STORED DATA:
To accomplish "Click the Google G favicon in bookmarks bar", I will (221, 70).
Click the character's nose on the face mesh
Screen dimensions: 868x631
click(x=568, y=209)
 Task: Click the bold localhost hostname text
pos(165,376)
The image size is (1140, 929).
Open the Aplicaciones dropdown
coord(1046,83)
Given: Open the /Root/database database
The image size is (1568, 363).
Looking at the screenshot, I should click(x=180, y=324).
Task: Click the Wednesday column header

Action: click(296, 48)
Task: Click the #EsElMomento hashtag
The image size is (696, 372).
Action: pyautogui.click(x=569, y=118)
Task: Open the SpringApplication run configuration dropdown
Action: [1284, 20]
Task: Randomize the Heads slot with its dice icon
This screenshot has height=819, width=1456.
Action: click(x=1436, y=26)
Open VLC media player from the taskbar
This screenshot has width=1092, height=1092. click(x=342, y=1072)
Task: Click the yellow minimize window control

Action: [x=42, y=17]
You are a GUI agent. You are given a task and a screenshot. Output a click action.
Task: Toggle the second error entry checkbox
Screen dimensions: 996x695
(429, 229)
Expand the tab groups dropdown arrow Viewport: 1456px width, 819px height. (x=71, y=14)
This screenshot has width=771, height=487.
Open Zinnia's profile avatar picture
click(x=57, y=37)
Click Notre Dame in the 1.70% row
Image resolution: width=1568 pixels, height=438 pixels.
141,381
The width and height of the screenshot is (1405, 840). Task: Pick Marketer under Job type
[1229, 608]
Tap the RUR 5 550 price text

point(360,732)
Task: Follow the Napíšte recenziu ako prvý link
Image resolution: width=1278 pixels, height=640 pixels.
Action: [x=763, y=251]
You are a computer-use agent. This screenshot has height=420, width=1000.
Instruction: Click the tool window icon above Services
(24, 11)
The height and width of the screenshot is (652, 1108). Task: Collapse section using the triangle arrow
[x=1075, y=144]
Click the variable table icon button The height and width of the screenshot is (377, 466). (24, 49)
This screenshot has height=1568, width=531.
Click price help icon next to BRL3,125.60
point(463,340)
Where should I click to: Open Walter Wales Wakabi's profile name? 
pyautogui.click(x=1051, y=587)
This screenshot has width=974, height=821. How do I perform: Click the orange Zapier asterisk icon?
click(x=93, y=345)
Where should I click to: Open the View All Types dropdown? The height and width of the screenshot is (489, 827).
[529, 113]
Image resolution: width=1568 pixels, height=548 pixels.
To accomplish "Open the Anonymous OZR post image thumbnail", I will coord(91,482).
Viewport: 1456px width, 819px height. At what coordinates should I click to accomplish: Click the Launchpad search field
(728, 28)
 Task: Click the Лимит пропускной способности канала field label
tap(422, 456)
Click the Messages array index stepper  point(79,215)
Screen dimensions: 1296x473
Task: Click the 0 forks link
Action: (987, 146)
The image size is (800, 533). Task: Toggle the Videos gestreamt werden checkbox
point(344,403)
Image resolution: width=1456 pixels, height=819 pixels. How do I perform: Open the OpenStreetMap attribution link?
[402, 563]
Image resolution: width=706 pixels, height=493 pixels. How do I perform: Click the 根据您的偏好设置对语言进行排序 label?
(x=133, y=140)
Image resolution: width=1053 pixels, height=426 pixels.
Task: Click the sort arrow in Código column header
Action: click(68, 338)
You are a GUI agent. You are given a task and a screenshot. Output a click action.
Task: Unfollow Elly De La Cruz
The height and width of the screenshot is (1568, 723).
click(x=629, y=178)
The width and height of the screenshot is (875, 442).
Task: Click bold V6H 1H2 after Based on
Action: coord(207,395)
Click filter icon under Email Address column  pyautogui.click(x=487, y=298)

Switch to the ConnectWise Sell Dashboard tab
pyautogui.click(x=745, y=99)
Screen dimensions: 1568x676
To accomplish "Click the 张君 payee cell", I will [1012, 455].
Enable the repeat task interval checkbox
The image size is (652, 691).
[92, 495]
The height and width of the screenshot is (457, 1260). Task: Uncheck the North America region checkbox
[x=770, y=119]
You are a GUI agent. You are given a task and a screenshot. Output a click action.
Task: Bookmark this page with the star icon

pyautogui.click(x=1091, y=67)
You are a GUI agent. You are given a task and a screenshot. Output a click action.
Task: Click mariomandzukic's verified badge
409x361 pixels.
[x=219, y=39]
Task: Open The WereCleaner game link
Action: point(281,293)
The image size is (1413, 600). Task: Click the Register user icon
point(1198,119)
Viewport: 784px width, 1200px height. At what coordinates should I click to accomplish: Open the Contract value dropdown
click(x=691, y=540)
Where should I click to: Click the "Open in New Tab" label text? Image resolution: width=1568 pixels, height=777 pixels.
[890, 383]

SET TASK: Rewrite all of the material above, replacing every occurrence of "GUI agent" with "UI automation agent" and leaving everything else unchanged.

THE REPLY:
To accomplish "Click the Google G favicon in bookmarks bar", I will (221, 70).
Click the character's nose on the face mesh
Screen dimensions: 868x631
click(x=568, y=209)
 Task: Click the bold localhost hostname text
pos(165,376)
The image size is (1140, 929).
Open the Aplicaciones dropdown
coord(1046,83)
Given: Open the /Root/database database
The image size is (1568, 363).
Looking at the screenshot, I should click(x=180, y=324).
Task: Click the Wednesday column header

Action: click(296, 48)
Task: Click the #EsElMomento hashtag
The image size is (696, 372).
Action: pyautogui.click(x=569, y=118)
Task: Open the SpringApplication run configuration dropdown
Action: [1284, 20]
Task: Randomize the Heads slot with its dice icon
This screenshot has height=819, width=1456.
Action: click(x=1436, y=26)
Open VLC media player from the taskbar
This screenshot has width=1092, height=1092. click(x=342, y=1072)
Task: Click the yellow minimize window control

Action: [x=42, y=17]
You are a UI automation agent. You are given a task and a screenshot. Output a click action.
Task: Toggle the second error entry checkbox
Screen dimensions: 996x695
(429, 229)
Expand the tab groups dropdown arrow Viewport: 1456px width, 819px height. (x=71, y=14)
This screenshot has width=771, height=487.
Open Zinnia's profile avatar picture
click(x=57, y=37)
Click Notre Dame in the 1.70% row
Image resolution: width=1568 pixels, height=438 pixels.
141,381
The width and height of the screenshot is (1405, 840). Task: Pick Marketer under Job type
[1229, 608]
Tap the RUR 5 550 price text

point(360,732)
Task: Follow the Napíšte recenziu ako prvý link
Image resolution: width=1278 pixels, height=640 pixels.
Action: [x=763, y=251]
You are a computer-use agent. This screenshot has height=420, width=1000.
Instruction: Click the tool window icon above Services
(24, 11)
The height and width of the screenshot is (652, 1108). Task: Collapse section using the triangle arrow
[x=1075, y=144]
Click the variable table icon button The height and width of the screenshot is (377, 466). (24, 49)
This screenshot has height=1568, width=531.
Click price help icon next to BRL3,125.60
point(463,340)
Where should I click to: Open Walter Wales Wakabi's profile name? 
pyautogui.click(x=1051, y=587)
This screenshot has width=974, height=821. How do I perform: Click the orange Zapier asterisk icon?
click(x=93, y=345)
Where should I click to: Open the View All Types dropdown? The height and width of the screenshot is (489, 827).
[529, 113]
Image resolution: width=1568 pixels, height=548 pixels.
To accomplish "Open the Anonymous OZR post image thumbnail", I will coord(91,482).
Viewport: 1456px width, 819px height. At what coordinates should I click to accomplish: Click the Launchpad search field
(728, 28)
 Task: Click the Лимит пропускной способности канала field label
tap(422, 456)
Click the Messages array index stepper  point(79,215)
Screen dimensions: 1296x473
Task: Click the 0 forks link
Action: (987, 146)
The image size is (800, 533). Task: Toggle the Videos gestreamt werden checkbox
point(344,403)
Image resolution: width=1456 pixels, height=819 pixels. How do I perform: Open the OpenStreetMap attribution link?
[402, 563]
Image resolution: width=706 pixels, height=493 pixels. How do I perform: Click the 根据您的偏好设置对语言进行排序 label?
(x=133, y=140)
Image resolution: width=1053 pixels, height=426 pixels.
Task: Click the sort arrow in Código column header
Action: click(68, 338)
You are a UI automation agent. You are given a task and a screenshot. Output a click action.
Task: Unfollow Elly De La Cruz
The height and width of the screenshot is (1568, 723).
click(x=629, y=178)
The width and height of the screenshot is (875, 442).
Task: Click bold V6H 1H2 after Based on
Action: coord(207,395)
Click filter icon under Email Address column  pyautogui.click(x=487, y=298)

Switch to the ConnectWise Sell Dashboard tab
pyautogui.click(x=745, y=99)
Screen dimensions: 1568x676
To accomplish "Click the 张君 payee cell", I will [1012, 455].
Enable the repeat task interval checkbox
The image size is (652, 691).
[92, 495]
The height and width of the screenshot is (457, 1260). Task: Uncheck the North America region checkbox
[x=770, y=119]
You are a UI automation agent. You are given a task and a screenshot. Output a click action.
Task: Bookmark this page with the star icon

pyautogui.click(x=1091, y=67)
You are a UI automation agent. You are given a task and a screenshot. Output a click action.
Task: Click mariomandzukic's verified badge
409x361 pixels.
[x=219, y=39]
Task: Open The WereCleaner game link
Action: point(281,293)
The image size is (1413, 600). Task: Click the Register user icon
point(1198,119)
Viewport: 784px width, 1200px height. At what coordinates should I click to accomplish: Open the Contract value dropdown
click(x=691, y=540)
Where should I click to: Click the "Open in New Tab" label text? Image resolution: width=1568 pixels, height=777 pixels.
[890, 383]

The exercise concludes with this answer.